# [Records for this task]
- - -

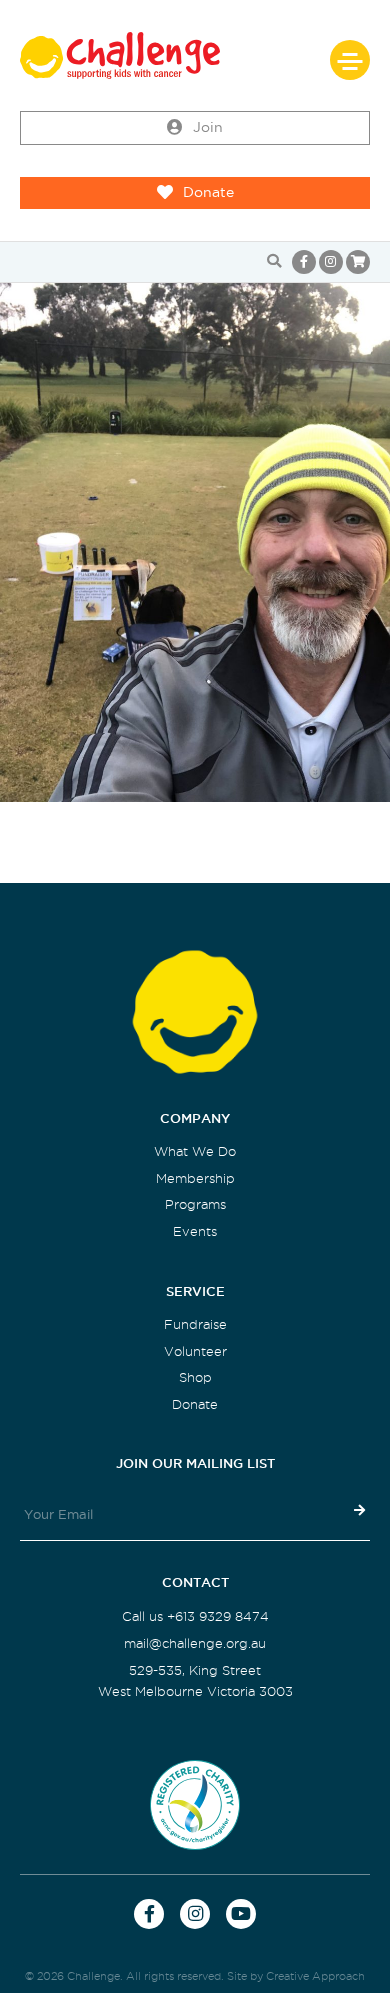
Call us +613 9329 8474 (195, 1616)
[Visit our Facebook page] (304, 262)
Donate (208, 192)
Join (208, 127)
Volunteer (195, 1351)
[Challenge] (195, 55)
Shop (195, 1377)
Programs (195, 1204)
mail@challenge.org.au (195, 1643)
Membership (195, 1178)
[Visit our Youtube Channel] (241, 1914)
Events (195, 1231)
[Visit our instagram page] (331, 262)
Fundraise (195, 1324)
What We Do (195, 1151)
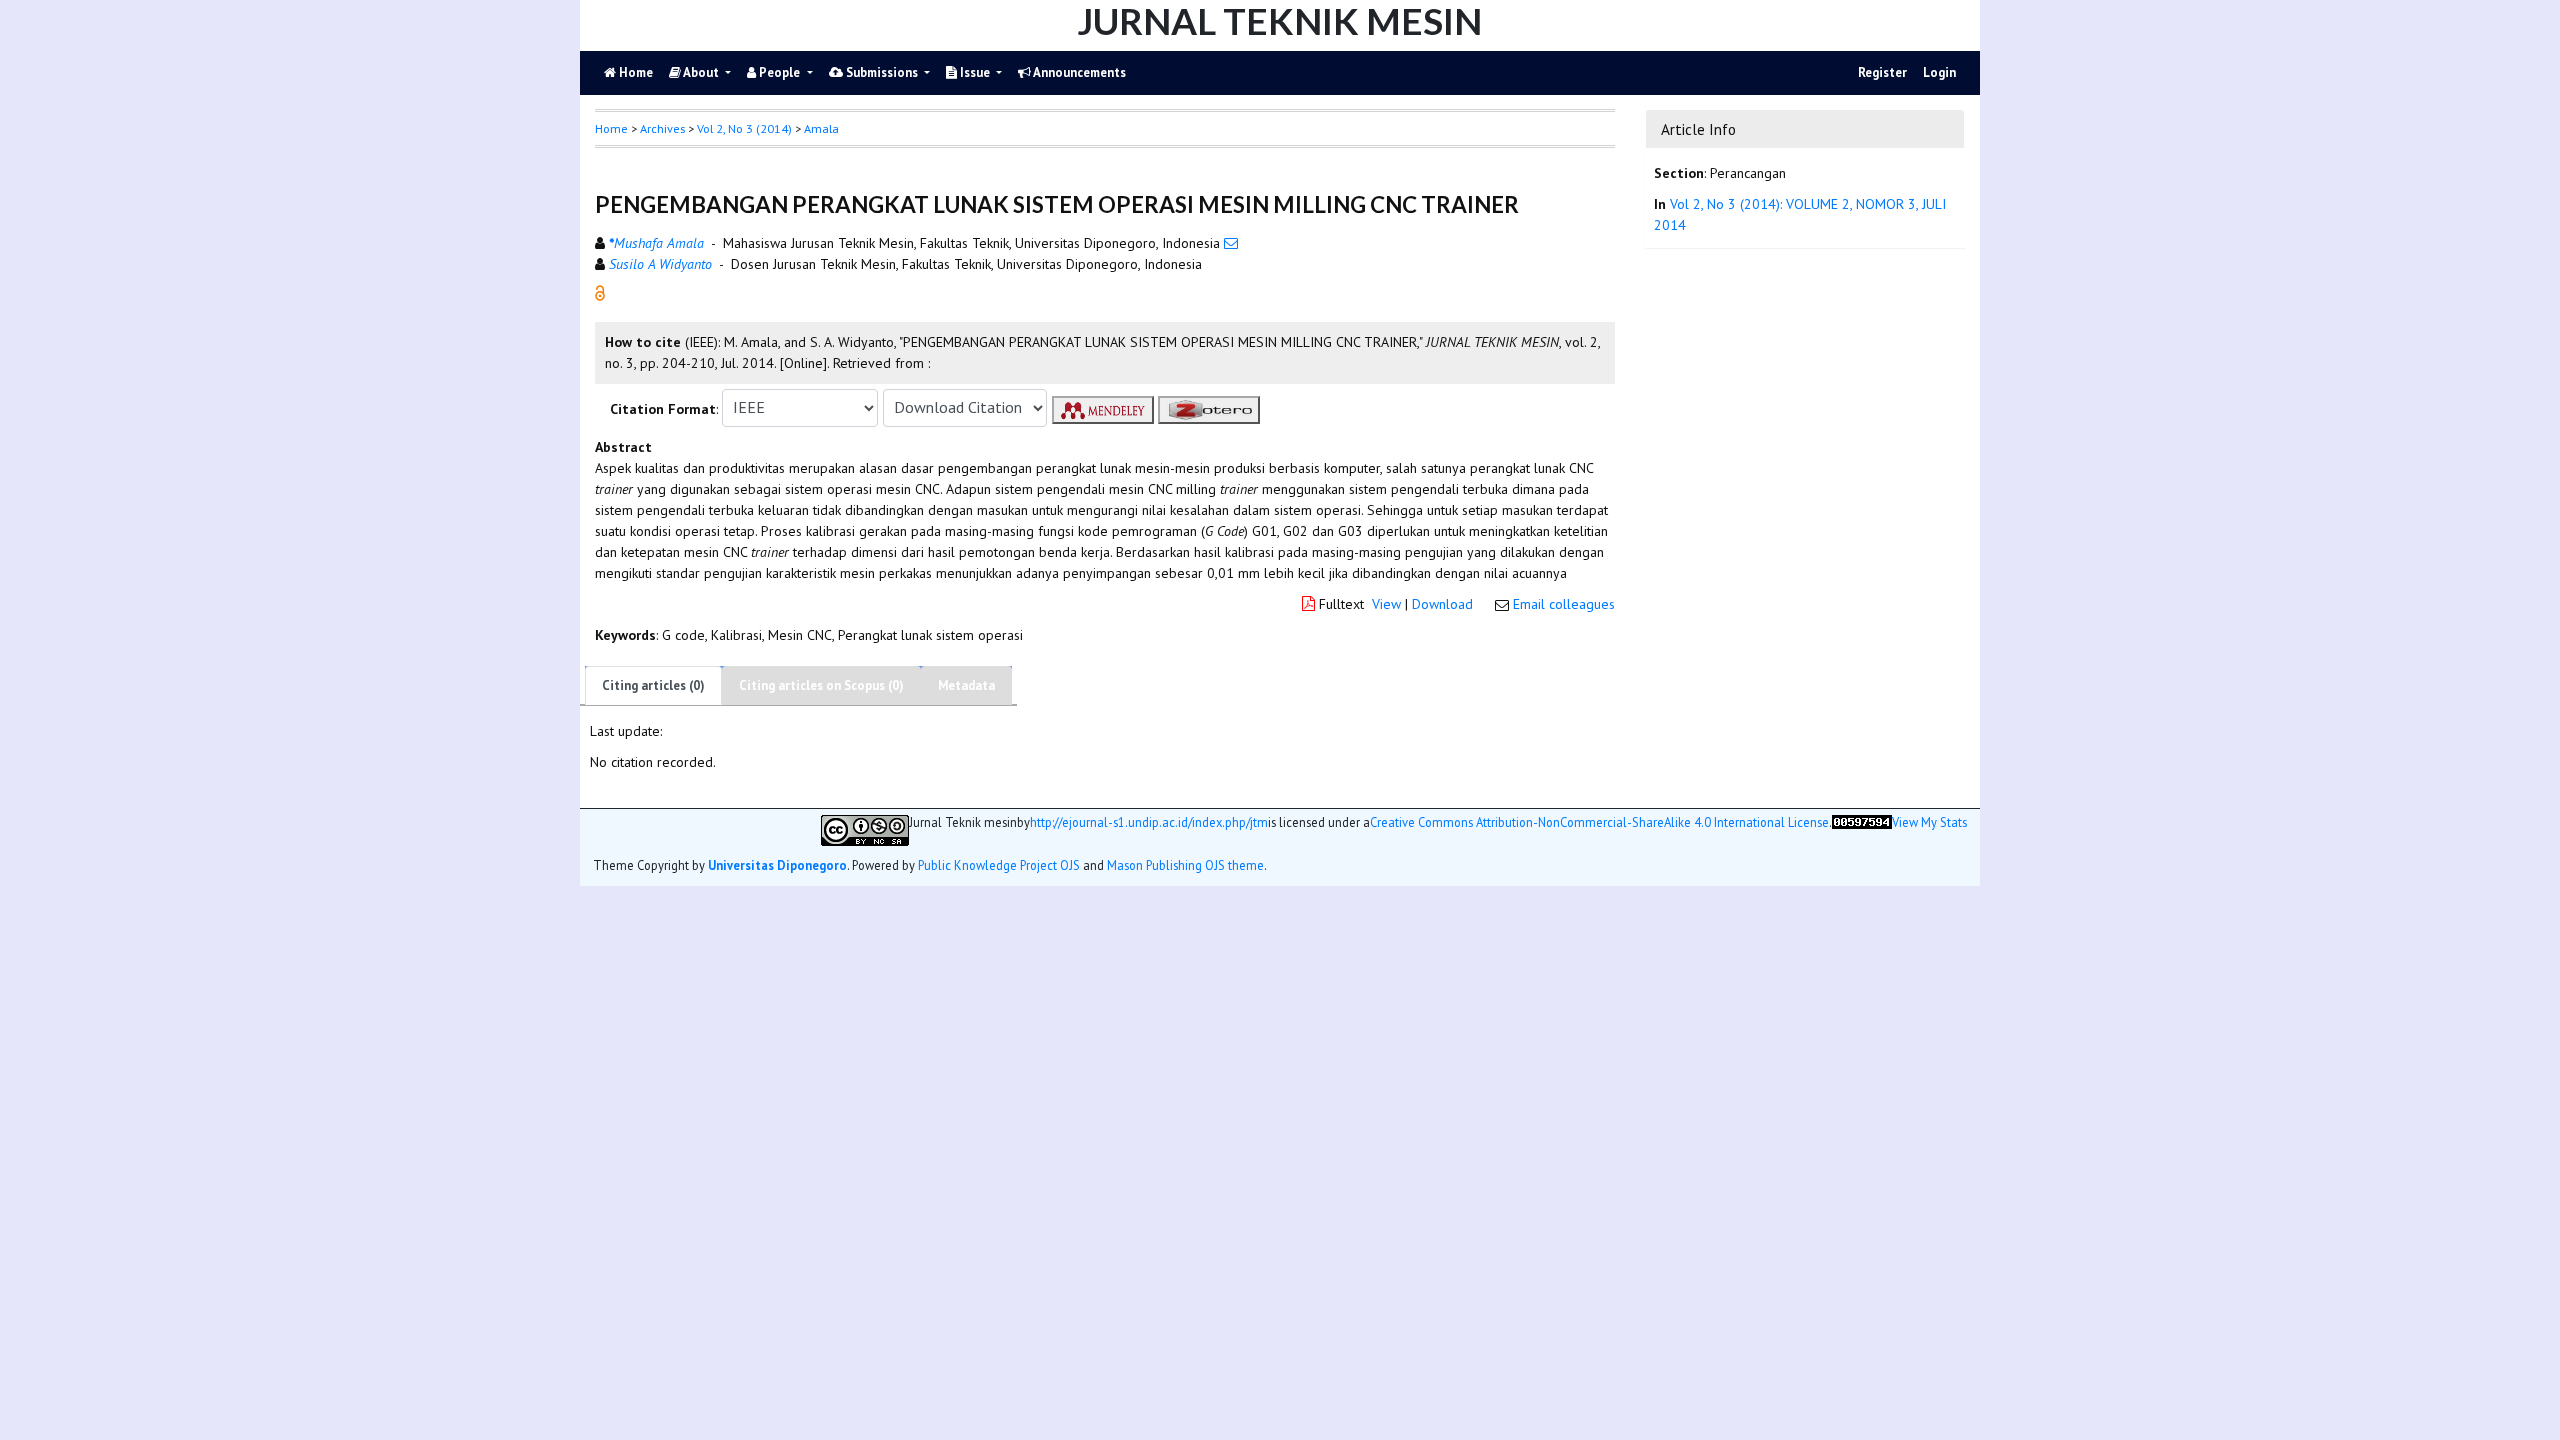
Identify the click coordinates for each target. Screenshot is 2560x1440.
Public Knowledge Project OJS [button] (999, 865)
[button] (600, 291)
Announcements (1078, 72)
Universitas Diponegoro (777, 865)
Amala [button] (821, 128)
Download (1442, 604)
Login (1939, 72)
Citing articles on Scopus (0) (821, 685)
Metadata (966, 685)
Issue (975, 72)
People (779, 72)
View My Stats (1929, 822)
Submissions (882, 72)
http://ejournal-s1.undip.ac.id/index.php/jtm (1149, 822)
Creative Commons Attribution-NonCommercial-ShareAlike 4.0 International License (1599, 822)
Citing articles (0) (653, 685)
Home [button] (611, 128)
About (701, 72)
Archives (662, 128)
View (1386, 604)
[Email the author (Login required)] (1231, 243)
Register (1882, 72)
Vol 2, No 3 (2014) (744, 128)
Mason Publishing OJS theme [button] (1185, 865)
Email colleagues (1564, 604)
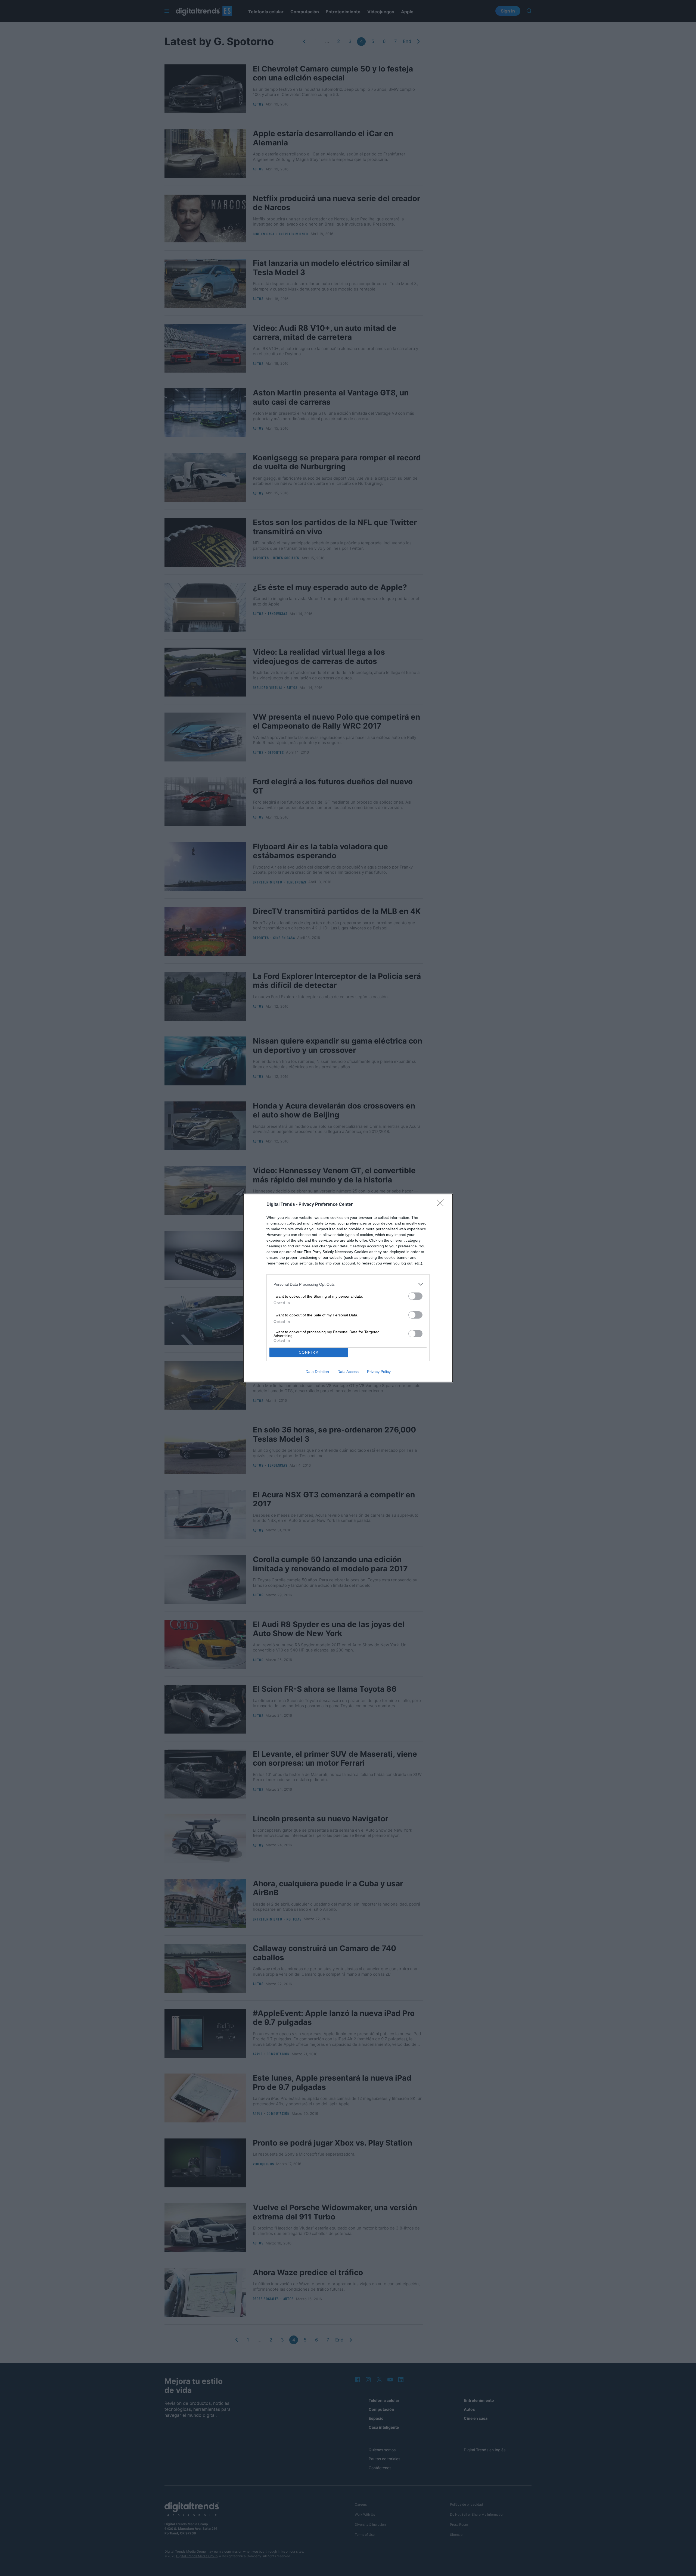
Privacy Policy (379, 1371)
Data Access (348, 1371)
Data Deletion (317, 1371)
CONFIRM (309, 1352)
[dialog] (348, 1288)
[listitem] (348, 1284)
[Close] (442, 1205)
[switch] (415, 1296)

- - -

# [Aim of the task]
Looking at the entries above, say how many lines contain the word "button". Only the number is wanted.

# [Reply]
5